A priest from the Democratic Republic of Congo (DRC) working at the Vatican wistfully reminisces: “Once upon a time, everyone listened the moment the Congolese Cardinal Laurent Monsengwo Pasinya or the Cameroonian Cardinal Christian Tumi opened their mouths!”
Ludovic Lado, a Cameroonian Jesuit priest and expert on governance issues in the Catholic Church, laments: “The reality today is that none of Africa’s bishops or cardinals have that kind of influence, neither in Rome nor on the continent.”
Based in N’Djamena, Lado, who is at odds with his country’s authorities and unafraid to send scathing criticism their way, thinks a form of “depersonalisation” is eroding Catholicism’s influence in African politics, which has waned over the years.
Today, the scope of its influence is largely limited to episcopal conferences and faith-based organisations, chiefly in Burundi and the DRC. “You practically never hear about bishops from Cameroon or the Republic of Congo criticising the political authorities like a few years ago,” he says.
Leaders of the pack: a Ghanaian and a Congolese national
That said, the same two names kept surfacing in conversations we had with Catholic Church experts about Africa’s most influential leaders today: the Ghanaian Cardinal Peter Turkson and the Congolese Archbishop Fridolin Ambongo Besungu.
“Mgr Turkson is a key figure in Rome. In spite of a few PR blunders – such as the Muslim video incident in 2012 – he has won the trust of Pope Francis, who appointed him as the first prefect of the Dicastery for Promoting Integral Human Development, a sort of super-ministry of the Vatican created in 2016. The 72-year-old Turkson is responsible for issues related to justice and peace as well as environmental and humanitarian relief work, areas the Pope really cares about,” says the Congolese source in Rome.

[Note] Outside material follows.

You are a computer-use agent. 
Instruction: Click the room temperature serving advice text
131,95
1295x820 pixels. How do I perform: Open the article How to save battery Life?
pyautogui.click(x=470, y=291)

Mgr Besungu, who rose to the rank of cardinal in 2019, succeeded Cardinal Pasinya as archbishop of Kinshasa and as a member representing Africa on Pope Francis’ Council of Cardinals, which he joined this past October.
“Everyone thought that after Pasinya, the Pope would choose an African bishop or cardinal from some country other than the DRC, like maybe from an English- or Portuguese-speaking nation, in keeping with the idea of rotating appointments based on geographic area and language. Instead, he chose a person he likes and who, like the Pope himself, is outspoken, and that’s certainly a trait many African clergymen lack,” adds the Congolese source.
Ones to watch: a Ghanaian and a Central African Republic national
Several Catholics we spoke to brought up the Guinean Cardinal Robert Sarah, who is held in high esteem by a large swath of the sub-Saharan African clergy – a group that leans conservative on liturgical matters.
However, his doctrinal radicalism and regular critiques of Pope Francis’ openness on some issues have also attracted a certain amount of hostility. Others still resent the distance he put between himself and the continent when he moved to Rome in 2001. Nor does it help his cause that he is backed by a number of ultra-conservative Catholic organisations in the US and Europe, whose members have elevated him as their champion against the Pope.
At 53, Cardinal Sarah is still too young and under the radar in Rome to be recognised as a leading Catholic figure, but another person to watch is the archbishop of Bangui, Dieudonné Nzapalainga. He is highly regarded by Pope Francis because of his peace activism in the Central African Republic. Ever since being appointed cardinal by the Pope in November 2016, he has been widely considered a rising star in Catholicism.